[[ MATERIAL PROVIDED, beginning ]]

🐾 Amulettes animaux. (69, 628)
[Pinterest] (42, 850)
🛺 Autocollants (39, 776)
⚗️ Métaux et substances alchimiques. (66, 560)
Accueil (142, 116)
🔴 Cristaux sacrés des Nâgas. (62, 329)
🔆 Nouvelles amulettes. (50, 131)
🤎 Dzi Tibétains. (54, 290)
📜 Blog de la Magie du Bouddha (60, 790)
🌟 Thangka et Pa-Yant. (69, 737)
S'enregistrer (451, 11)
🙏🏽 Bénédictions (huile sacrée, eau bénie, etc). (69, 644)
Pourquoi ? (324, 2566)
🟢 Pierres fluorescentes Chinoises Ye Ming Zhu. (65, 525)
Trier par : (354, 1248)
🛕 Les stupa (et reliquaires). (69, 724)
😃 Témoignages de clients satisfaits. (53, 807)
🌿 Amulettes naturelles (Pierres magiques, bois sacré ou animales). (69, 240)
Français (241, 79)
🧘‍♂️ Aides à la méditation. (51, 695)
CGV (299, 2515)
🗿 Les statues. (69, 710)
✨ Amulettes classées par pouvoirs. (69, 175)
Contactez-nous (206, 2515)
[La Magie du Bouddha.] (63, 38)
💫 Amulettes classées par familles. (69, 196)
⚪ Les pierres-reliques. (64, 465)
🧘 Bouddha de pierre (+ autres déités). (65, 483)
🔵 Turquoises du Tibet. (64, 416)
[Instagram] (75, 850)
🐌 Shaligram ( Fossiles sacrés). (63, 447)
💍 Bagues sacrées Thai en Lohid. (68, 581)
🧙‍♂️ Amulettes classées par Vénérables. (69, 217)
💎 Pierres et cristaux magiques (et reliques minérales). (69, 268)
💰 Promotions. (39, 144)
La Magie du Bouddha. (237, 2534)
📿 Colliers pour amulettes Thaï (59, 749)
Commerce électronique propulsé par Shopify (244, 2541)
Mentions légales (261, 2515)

[[ MATERIAL PROVIDED, end ]]

In the lines above, every record is to be repeated exactly.

RESULT OF THIS TASK
🐾 Amulettes animaux. (69, 628)
[Pinterest] (42, 850)
🛺 Autocollants (39, 776)
⚗️ Métaux et substances alchimiques. (66, 560)
Accueil (142, 116)
🔴 Cristaux sacrés des Nâgas. (62, 329)
🔆 Nouvelles amulettes. (50, 131)
🤎 Dzi Tibétains. (54, 290)
📜 Blog de la Magie du Bouddha (60, 790)
🌟 Thangka et Pa-Yant. (69, 737)
S'enregistrer (451, 11)
🙏🏽 Bénédictions (huile sacrée, eau bénie, etc). (69, 644)
Pourquoi ? (324, 2566)
🟢 Pierres fluorescentes Chinoises Ye Ming Zhu. (65, 525)
Trier par : (354, 1248)
🛕 Les stupa (et reliquaires). (69, 724)
😃 Témoignages de clients satisfaits. (53, 807)
🌿 Amulettes naturelles (Pierres magiques, bois sacré ou animales). (69, 240)
Français (241, 79)
🧘‍♂️ Aides à la méditation. (51, 695)
CGV (299, 2515)
🗿 Les statues. (69, 710)
✨ Amulettes classées par pouvoirs. (69, 175)
Contactez-nous (206, 2515)
[La Magie du Bouddha.] (63, 38)
💫 Amulettes classées par familles. (69, 196)
⚪ Les pierres-reliques. (64, 465)
🧘 Bouddha de pierre (+ autres déités). (65, 483)
🔵 Turquoises du Tibet. (64, 416)
[Instagram] (75, 850)
🐌 Shaligram ( Fossiles sacrés). (63, 447)
💍 Bagues sacrées Thai en Lohid. (68, 581)
🧙‍♂️ Amulettes classées par Vénérables. (69, 217)
💎 Pierres et cristaux magiques (et reliques minérales). (69, 268)
💰 Promotions. (39, 144)
La Magie du Bouddha. (237, 2534)
📿 Colliers pour amulettes Thaï (59, 749)
Commerce électronique propulsé par Shopify (244, 2541)
Mentions légales (261, 2515)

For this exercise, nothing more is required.